I struggle with building habits. I’m lazier more often than I am productive. And I don’t always do what I say I’m going to do.
But there is one habit that I have never have a hard time sticking with. and that’s reading.
I’ve always loved to read. As a kid, I devoured book after book, and the need to read has never really left me. I even studied literature in college.
Every night before I go to sleep, you can find me tucked up in bed with my nose deep in a book. Without fail.
But you won’t find me reading the latest book on entrepreneurship or how to get more work done in less time. No, I almost exclusively read fiction.
I know what you may be thinking. But Maria, what could you possibly gain from reading fiction?
But the truth is I get so much more out of reading fiction than I do reading non-fiction. Here’s why you should consider reading more fiction too:
Fiction is fun.
I’ve seen a lot of articles on Medium claiming that “these 10 books will change your life” and the list is almost always non-fiction books. But where does it say that what you read needs to change your life? I’ve read plenty of books that haven’t changed my life. But the ones that did change my life were almost always fiction, not non-fiction.
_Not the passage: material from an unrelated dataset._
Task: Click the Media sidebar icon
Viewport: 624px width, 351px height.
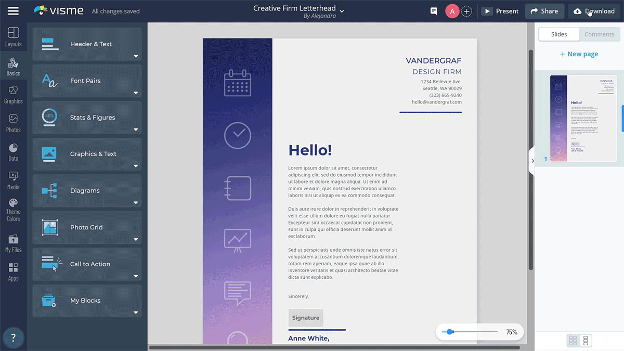Action: tap(13, 180)
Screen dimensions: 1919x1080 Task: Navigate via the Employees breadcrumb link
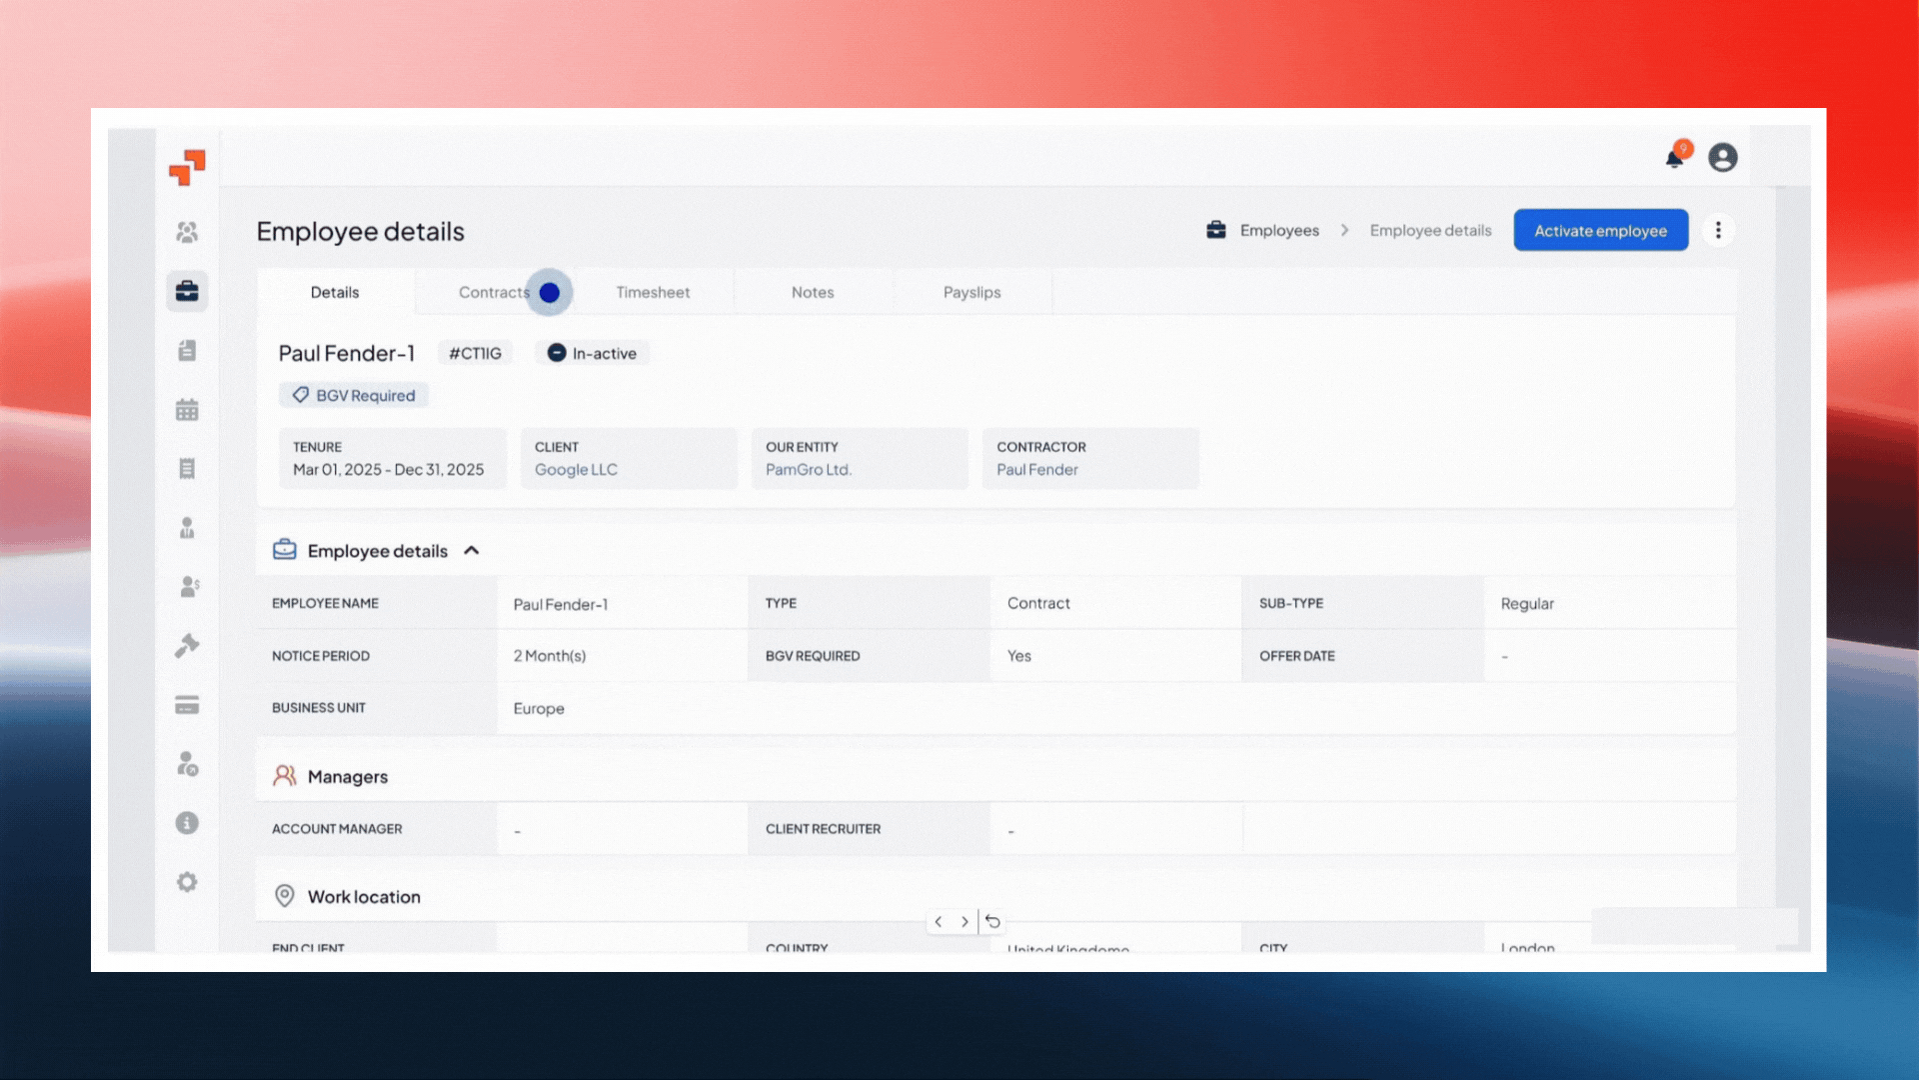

Your goal when reading shouldn’t be to gain some life-changing secret, some way to hack your productivity or make your millions. You should read solely for the sake of reading.
Reading, first and foremost, is a hobby that is meant to be enjoyed. If you’re not enjoying what you’re reading, why even read at all? Reading has even been proven to reduce stress and actually make you happier. But if you’re only reading to find the pot at the end of the rainbow, are you really enjoying yourself?
Fiction makes you smarter.
When you read regularly, you’re constantly taking in new words and phrases. That in turn will help you build your vocabulary and become a more accomplished wordsmith yourself.
And if you’re an aspiring writer, as many here on Medium are, vocabulary is important.
Reading fiction gives you not only new words, but also new ways of expressing yourself. One writer may describe a character or a scene in a way that makes you think differently. This will then affect your own writing and help you grow.
Fiction teaches you how to write.
Fiction shares new perspectives.
In a world that is characterized by so much hate and division, fiction is one way to bring people together. When you read a piece of fiction, you put yourself inside the head of a completely different person. Sometimes this means a person from a different era or a different world. But it could also mean a different gender, sexual orientation, race, culture or age.
Reading allows us to see the world through the eyes of someone else. And when you understand someone else’s experience of the world, you have greater empathy for people in the real world.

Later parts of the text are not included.